It helped me in my career. There were 50 women and 1,900 men. I had a great education there, but what it really also taught me was what it felt like to be the only woman in the room. I don’t remember taking any classes where there were other women. So you learn how to hold your own, because you have no choice.
What did you learn from the corporate world that you’ve been able to apply to your work at the Red Cross?
What is really profoundly different at a nonprofit is that you really have to not only lead with your head, you have to lead with your heart. If you explain the changes you are making through the lens of the mission, people will do anything for you. But they need to know, and understand, how their actions are going to impact the mission.
At AT&T I’d tell people to calm down. “It’s only telecommunications,” I’d say. “We’re not saving lives here. Let’s not panic.” I always was unflappable at Fidelity. “We’re just managing money here,” I’d say. “We’re not saving lives here.” That schtick does not work at the American Red Cross.
But you had to make some painful cuts when you took over.
Part of the reason we had a deficit is there was a lot of duplication. When I walked in the door, there were 720 different chapters, and each chapter had a C.E.O., a local board, their own marketing, their own email platform, their own finances, their own bank accounts, their own treasury, their own purchasing. I had 69 different contracts for T-shirts. So a lot of it was just consolidation and turning to a classic headquarters model.
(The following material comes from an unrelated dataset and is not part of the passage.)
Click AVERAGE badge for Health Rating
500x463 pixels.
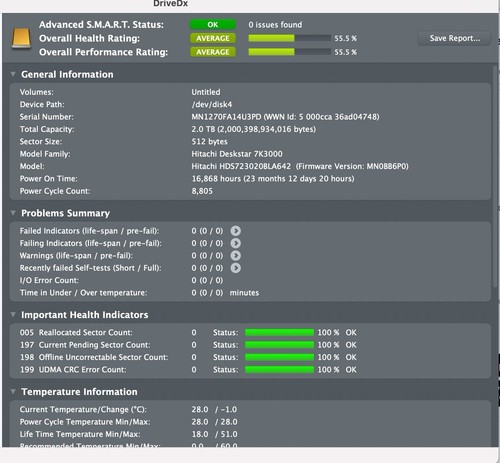[x=213, y=38]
The first year we were able to save $15 million just by managing our purchasing function.
I didn’t hear a lot of complaints about taking all that back-office stuff and centralizing it. We withheld merit increases for a year, and I didn’t hear a peep. We had to do layoffs and I didn’t even hear much squawking about that.
How has the pandemic impacted your ability to operate?
We’re delivering our mission exactly as we should, but the way we’re doing service delivery is different. The first place where we saw the impact of this was in our biomedical organization, which provides 40 percent of the nation’s blood supply. It was kind of stunning how fast that occurred. We watched blood drives start to get canceled rapidly. Schools were closed, businesses were closed. But the team stood up new blood drives in sports arenas and parking lots.